Türkei: Massenhafte Vergewaltigungen

■ Eine Vertreterin des Menschenrechtsvereins Ankara berichtet

„Mehrere tausend Fälle von Vergewaltigungen“ sind ihr zu Ohren gekommen, in ihre Dokumentation hat sie aber nur diejenigen aufgenommen, die sie „zweifelsfrei nachweisen“ kann. Meryem Erdal, Anwältin des türkischen Menschenrechtsvereins berichtet zur Zeit in Hamburg über die Verfolgung und Folterung von Oppositionellen in der Türkei. Besonders grausam sei dabei die „massenhafte“ Vergewaltigung von Männern und Frauen durch die Polizei, die sogenannten „Dorfschützer“ und andere staatliche Sicherheitskräfte.

Neben „normalen“ Vergewaltigungen sei es staatliche Praxis, so die türkische Menschenrechtlerin, Oppositionelle „mit Knüppeln, Stuhlbeinen und Flaschen“ anal zu penetrieren. Dabei gebe es „keine Hinweise“ darauf, daß speziell die kurdischen Bevölkerungsteile Opfer der Vergewaltigungs-Folter werden. Vielmehr seien alle Menschen, die das türkische Regime als „Staatsfeinde“ ausmacht, betroffen. Nach Einschätzung von Meryem Erdal wird „nur ein Bruchteil dieser Vorfälle bekannt“. Denn die meisten Opfer würden „aus Angst vor staatlicher Verfolgung oder aus Scham“ schweigen.

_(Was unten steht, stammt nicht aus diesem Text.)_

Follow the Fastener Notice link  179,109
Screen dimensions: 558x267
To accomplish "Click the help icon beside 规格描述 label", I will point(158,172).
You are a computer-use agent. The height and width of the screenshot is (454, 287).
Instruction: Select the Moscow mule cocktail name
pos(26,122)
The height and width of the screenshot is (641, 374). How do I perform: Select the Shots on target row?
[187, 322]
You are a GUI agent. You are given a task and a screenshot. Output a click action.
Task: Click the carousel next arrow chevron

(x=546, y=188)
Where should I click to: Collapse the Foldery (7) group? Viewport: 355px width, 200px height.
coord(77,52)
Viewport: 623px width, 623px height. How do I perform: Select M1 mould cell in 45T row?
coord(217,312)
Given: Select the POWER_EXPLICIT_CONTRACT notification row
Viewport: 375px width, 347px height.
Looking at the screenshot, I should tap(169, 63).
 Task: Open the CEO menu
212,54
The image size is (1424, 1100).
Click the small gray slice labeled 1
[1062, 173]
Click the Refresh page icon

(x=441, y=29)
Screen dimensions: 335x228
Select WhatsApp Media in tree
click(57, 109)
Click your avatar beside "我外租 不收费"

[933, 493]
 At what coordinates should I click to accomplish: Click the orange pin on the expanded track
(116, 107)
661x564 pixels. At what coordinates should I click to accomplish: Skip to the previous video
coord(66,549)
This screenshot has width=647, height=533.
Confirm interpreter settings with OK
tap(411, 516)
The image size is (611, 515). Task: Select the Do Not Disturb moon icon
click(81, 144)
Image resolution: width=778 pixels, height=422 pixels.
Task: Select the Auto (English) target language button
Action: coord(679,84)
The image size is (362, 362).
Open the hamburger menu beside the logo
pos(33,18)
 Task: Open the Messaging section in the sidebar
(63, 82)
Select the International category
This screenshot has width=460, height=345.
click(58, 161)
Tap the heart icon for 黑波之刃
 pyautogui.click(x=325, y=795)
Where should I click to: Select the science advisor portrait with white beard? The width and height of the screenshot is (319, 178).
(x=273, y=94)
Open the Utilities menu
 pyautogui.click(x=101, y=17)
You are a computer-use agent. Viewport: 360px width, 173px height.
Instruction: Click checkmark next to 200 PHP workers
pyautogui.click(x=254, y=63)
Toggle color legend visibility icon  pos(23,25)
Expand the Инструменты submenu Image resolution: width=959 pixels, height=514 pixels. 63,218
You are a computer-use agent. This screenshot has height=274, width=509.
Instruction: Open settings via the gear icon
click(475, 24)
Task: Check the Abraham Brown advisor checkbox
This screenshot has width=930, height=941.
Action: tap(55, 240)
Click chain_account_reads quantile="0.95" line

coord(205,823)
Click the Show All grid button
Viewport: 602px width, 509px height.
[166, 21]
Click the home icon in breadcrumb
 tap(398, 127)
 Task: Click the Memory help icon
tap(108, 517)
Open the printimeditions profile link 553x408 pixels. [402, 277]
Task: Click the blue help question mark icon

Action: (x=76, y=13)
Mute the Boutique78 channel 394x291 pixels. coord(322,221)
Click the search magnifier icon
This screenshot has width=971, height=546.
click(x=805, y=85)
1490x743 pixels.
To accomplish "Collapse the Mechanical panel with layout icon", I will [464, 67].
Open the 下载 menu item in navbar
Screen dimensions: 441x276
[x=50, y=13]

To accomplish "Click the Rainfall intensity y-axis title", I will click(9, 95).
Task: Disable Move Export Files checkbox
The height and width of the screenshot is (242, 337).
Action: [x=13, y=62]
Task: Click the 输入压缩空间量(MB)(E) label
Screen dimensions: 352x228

Meryem Erdal bereitet zur Zeit ein Buch vor, in dem sie diese spezielle Folterpraxis dokumentiert. Keine ungefährliche Arbeit. Doch die Einhaltung der Menschenrechte sei „ein so hohes Gut“, daß die Anwältin bereit ist, „auch wirklich jedes Risiko in Kauf zu nehmen“. 13 Mitglieder des Menschenrechtsvereins Ankara – darunter 5 Vorstandsmitglieder – wurden nach Angaben von Meryem Erdal seit der Gründung des Vereins von „unbekannten Tätern“ ermordet.

Ständige Bespitzelungen der Organisation, die 2400 Mitglieder in Ankara hat, seien genauso politische Praxis der Regierung wie Prozeßlawinen wegen „staatszersetzender Aktivitäten“ gegen die Vereins-AktivistInnen. So wurden alle Vorstandsmitglieder des Vereins Djabakir inhaftiert und stehen zur Zeit vor Gericht. Weil sie eine inzwischen beschlagnahmte Dokumentation der Menschenrechtsverletzungen in ihrer Region erstellt hatten, drohen ihnen Knaststrafen von jeweils 15 Jahren. M. Carini

Am heutigen Donnerstagabend berichtet Meryem Erdal ab 18.30 Uhr im Hörsaal B des Philturms (Von Melle-Park 6) auf Einladung von amnesty international sowie des AStA über die Vergewaltigung von Männern und Frauen in der Polizeihaft und die Verfolgung von MenschenrechtsanwältInnen in der Türkei.